▸ Task goal
Exact copy, no pictures: set down the lines from the one holding "Image resolution: width=1160" through the final line of the records below.
·····
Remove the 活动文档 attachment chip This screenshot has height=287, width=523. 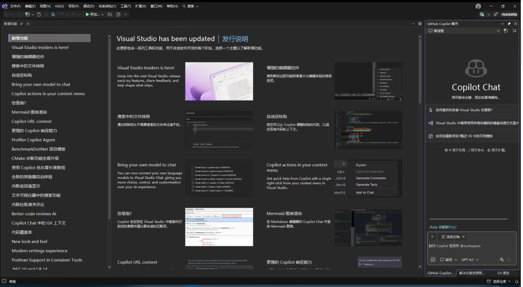463,237
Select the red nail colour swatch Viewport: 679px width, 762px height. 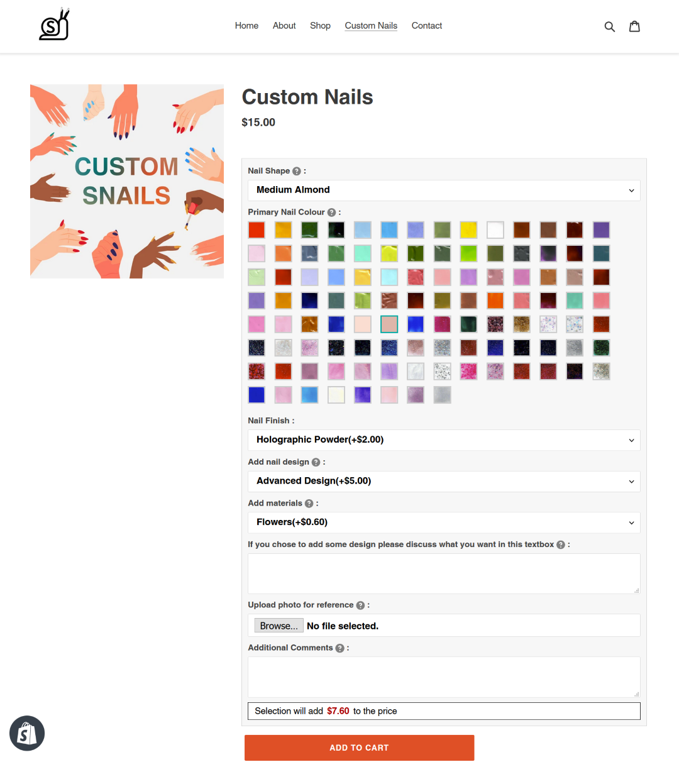pyautogui.click(x=257, y=229)
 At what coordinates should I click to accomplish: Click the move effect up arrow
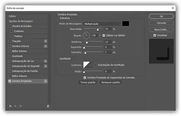(15, 106)
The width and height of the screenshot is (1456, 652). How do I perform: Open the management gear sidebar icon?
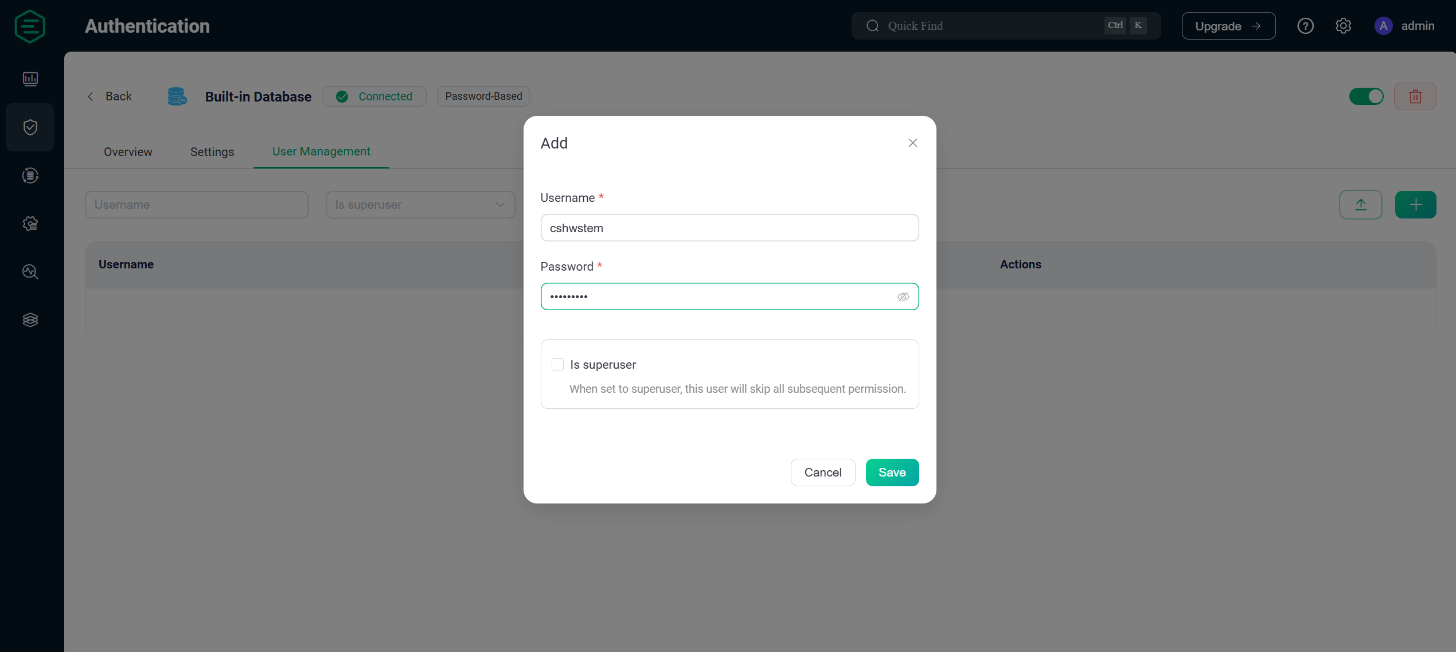(x=30, y=224)
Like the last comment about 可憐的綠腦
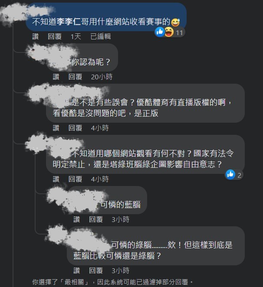 (77, 271)
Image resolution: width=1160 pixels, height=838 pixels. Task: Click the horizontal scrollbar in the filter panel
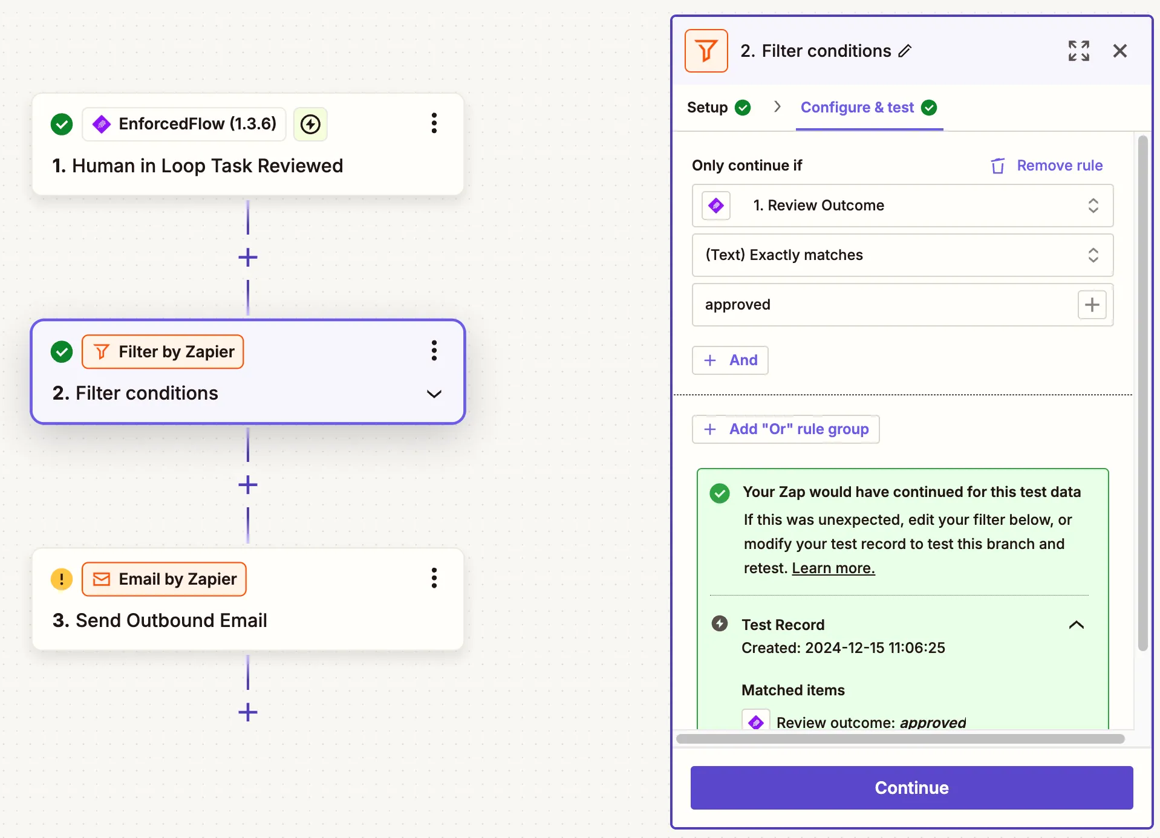click(900, 739)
·····
▸ Answer box
Image resolution: width=1160 pixels, height=838 pixels. Task: Click the horizontal scrollbar in the filter panel
click(900, 739)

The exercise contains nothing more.